Simultaneous removal of Pb(II), Cd(II) and bacteria from aqueous solution using amino-functionalized Fe3O4/NaP zeolite nanocomposite.

Fe3O4/NaP nanocomposite was synthesized and modified using 3-aminopropyltrimethoxysilane (3-APTS)-functionalization. Fe3O4/NaP/NH2 was characterized by X-ray diffraction, Fourier transform infrared spectroscopy, scanning electron microscopy, transmission electron microscopy, elemental analysis, energy-dispersive X-ray analysis, vibrating sample magnetometer, Brunauer-Emmett-Teller and thermogravimetric analysis techniques. Batch adsorption studies of Pb(II) and Cd(II) on Fe3O4/NaP/NH2 were investigated. The effect of experimental parameters (including pH, adsorbent dose, heavy metals' concentration, adsorption time and temperature) was studied. The results indicated that Fe3O4/NaP/NH2 have a high removal percent for Pb(II) and Cd(II) (more than 95%).

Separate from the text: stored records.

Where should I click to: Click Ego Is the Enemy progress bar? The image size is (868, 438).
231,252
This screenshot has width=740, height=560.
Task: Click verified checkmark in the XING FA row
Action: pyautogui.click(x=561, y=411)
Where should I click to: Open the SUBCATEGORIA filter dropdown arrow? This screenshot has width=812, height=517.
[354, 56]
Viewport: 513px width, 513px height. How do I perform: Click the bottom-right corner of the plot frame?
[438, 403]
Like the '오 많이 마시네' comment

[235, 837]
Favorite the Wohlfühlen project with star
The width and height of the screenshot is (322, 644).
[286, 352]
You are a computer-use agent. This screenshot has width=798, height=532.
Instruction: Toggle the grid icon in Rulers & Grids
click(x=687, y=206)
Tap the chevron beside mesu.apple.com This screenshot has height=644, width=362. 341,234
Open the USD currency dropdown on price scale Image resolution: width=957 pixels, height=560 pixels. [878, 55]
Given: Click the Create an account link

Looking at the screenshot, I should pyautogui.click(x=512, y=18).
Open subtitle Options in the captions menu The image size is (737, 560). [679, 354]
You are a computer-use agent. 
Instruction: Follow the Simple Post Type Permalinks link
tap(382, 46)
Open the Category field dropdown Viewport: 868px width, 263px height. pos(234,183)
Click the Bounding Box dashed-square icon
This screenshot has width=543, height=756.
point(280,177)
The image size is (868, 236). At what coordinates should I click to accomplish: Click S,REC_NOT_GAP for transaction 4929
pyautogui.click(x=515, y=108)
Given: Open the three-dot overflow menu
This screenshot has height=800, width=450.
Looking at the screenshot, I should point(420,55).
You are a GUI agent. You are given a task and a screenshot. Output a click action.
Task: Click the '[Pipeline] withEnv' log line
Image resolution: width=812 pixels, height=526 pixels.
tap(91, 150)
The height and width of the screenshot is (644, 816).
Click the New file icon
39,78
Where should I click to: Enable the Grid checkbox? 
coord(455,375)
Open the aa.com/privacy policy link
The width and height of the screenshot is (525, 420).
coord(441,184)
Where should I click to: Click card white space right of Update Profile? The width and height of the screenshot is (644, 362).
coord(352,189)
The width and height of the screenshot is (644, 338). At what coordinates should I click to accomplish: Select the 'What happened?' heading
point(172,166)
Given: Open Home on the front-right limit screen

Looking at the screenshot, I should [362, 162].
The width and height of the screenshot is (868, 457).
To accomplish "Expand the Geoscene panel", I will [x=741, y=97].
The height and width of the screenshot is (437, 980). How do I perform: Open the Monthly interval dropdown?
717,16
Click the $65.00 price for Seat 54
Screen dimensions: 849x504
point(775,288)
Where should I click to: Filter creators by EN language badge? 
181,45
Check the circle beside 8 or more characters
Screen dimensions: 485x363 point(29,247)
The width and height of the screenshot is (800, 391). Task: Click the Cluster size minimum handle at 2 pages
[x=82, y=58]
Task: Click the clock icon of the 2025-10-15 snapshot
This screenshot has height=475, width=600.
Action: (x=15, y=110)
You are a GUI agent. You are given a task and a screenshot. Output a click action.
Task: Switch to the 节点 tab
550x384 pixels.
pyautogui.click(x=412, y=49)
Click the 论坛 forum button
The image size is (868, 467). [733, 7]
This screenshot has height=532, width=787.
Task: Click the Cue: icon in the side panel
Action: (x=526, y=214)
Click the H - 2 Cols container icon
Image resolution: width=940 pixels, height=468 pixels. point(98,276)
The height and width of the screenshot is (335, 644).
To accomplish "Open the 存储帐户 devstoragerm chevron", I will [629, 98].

The metal-loaded Fe3O4/NaP/NH2 nanocomposite could be recovered from the aqueous solution by magnetic separation and regenerated easily by acid treatment. The experimental data were fitted to Langmuir, Freundlich and Dubinin-Kaganer-Radushkevich (DKR) isotherm models. The Langmuir equation showed a better correlation with the experimental data than the other two models. The adsorption kinetics data were found to follow the pseudo-second-order kinetic model for Pb(II) and pseudo-first-order for Cd(II). The thermodynamic parameters (ΔG, ΔH and ΔS) were measured and the negative value of Gibbs energy indicated that the adsorption process was spontaneous in nature. The in vitro antibacterial activity of Fe3O4/NaP/NH2 composites before and after removal of metals show good inhibition on bacterial growth against Bacillus subtilis (as Gram-positive bacteria) and Pseudomonas aeruginosa (as Gram-negative bacteria), and the antibacterial activity of it comparison with standard drugs.